June 23, 2006
Augusta's summer activities and special events could be on the chopping block.
The city's cutting the budget, and while 15 percent may not seem like a big number, for Augusta's Recreation and Parks Department, it is.
The budget cuts may impact your family's summer fun.
Nothing is written in permanent ink just yet, but soon Augustans will see a stripped down version of the department's spending plans for the summer.
"Some things we probably will just not be able to do anymore," says Rec. and Parks director Tom Beck. Beck is busy crunching numbers, preparing for a 15 percent budget cut plan due in to the city next week.
"There's no services that we offer that aren't important, or we wouldn't be doing them," he says. "But we have to look at those that are serving the least amount of people, making the least amount of impact with the citizens."
As kids pour into gymnasiums and summer camps, some worry these services could be on the cutting board.
Or even special events like Friday night movies on the Augusta Common.
"It will hurt definitely, and I'm sure they can look somewhere else in the bigger areas," says Augusta retiree Singh Garcha.
"Kids need a place to hang out, you know? Play around, have fun," says resident Matthew Agee.
"Basketball, cheerleading, football. And the recs is a good opportunity for all the kids," says mother Eva Martin.

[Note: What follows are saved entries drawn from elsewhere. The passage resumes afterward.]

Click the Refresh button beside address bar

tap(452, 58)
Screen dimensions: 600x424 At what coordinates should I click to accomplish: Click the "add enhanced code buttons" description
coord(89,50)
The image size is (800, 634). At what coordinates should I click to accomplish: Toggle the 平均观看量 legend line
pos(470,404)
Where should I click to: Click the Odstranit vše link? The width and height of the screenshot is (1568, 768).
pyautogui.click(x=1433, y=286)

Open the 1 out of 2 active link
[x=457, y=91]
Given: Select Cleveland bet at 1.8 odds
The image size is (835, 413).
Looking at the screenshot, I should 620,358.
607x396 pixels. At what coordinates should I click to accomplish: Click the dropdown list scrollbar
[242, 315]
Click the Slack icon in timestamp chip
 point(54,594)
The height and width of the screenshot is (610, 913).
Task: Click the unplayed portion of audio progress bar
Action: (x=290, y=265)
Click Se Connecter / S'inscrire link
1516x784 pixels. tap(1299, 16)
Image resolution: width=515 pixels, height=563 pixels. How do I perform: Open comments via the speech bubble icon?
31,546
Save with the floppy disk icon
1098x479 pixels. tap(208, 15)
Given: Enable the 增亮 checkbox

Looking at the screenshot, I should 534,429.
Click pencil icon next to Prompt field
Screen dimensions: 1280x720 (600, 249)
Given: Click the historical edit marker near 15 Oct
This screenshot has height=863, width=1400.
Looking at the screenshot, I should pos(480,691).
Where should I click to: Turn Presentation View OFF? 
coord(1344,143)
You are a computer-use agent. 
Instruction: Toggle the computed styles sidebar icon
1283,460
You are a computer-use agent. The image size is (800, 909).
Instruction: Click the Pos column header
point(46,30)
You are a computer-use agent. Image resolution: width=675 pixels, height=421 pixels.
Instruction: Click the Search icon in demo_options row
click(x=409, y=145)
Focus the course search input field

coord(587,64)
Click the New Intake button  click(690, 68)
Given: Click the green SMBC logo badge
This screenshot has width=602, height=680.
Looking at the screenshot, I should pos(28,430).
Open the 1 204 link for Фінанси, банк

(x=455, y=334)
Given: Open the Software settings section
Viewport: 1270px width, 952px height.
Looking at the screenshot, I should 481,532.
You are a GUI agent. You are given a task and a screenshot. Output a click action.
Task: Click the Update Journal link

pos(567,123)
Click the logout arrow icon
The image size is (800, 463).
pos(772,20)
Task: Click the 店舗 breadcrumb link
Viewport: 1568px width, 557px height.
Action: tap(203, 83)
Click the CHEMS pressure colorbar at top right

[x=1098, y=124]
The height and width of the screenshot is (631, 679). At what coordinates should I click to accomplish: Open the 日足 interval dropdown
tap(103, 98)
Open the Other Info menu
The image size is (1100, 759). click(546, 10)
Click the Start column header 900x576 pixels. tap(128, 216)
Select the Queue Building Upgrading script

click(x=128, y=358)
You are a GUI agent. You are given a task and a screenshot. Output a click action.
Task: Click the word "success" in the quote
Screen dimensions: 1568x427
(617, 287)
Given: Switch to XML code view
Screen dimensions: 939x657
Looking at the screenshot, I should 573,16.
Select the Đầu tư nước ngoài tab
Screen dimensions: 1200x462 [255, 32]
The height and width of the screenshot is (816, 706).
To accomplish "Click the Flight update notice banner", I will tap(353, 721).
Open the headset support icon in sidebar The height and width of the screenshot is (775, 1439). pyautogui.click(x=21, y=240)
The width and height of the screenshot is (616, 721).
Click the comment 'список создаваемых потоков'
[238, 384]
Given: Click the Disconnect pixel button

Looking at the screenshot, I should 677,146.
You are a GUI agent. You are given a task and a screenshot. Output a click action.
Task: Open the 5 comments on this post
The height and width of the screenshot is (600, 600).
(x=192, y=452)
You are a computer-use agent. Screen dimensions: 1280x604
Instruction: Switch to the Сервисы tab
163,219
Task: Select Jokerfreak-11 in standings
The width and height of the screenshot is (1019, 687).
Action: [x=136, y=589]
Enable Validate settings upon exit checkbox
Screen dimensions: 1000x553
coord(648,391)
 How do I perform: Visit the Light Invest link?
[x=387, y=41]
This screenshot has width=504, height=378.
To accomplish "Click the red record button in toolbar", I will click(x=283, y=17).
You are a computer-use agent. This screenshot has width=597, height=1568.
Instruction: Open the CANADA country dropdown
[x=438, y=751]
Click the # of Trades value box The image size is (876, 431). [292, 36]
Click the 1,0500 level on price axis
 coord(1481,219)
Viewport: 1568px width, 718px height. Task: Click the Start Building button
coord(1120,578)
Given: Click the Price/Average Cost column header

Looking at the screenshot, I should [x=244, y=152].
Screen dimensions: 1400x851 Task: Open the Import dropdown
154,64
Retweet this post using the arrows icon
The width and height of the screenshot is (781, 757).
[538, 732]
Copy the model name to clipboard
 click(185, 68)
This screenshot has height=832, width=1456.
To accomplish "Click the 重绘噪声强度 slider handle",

And these are opportunities beck hopes to keep alive.
His game plan is to identify which services are most expensive and impact the least amount of people--a plan he's confident won't leave the kids hanging.
Some creative ways of keeping programs alive include resources like volunteer groups and corporate sponsorships.
Augusta's summer day camps service some 3000 kids county-wide, and Beck says he realizes their importance.
Next week we'll know for sure where these cuts are going to come.
Augusta city administrator Fred Russell says there have already been major cuts in employee travel and office supplies, and job cuts for many departments are likely on the way.
The city deficit is at about $5 million. About $2 million of that is uncollected taxes.
The reason the city is in this situation is fairly complex. Rollback from last year's taxes, unbudgeted elections and eight percent pay raises for all county employees have all contributed to the deficit.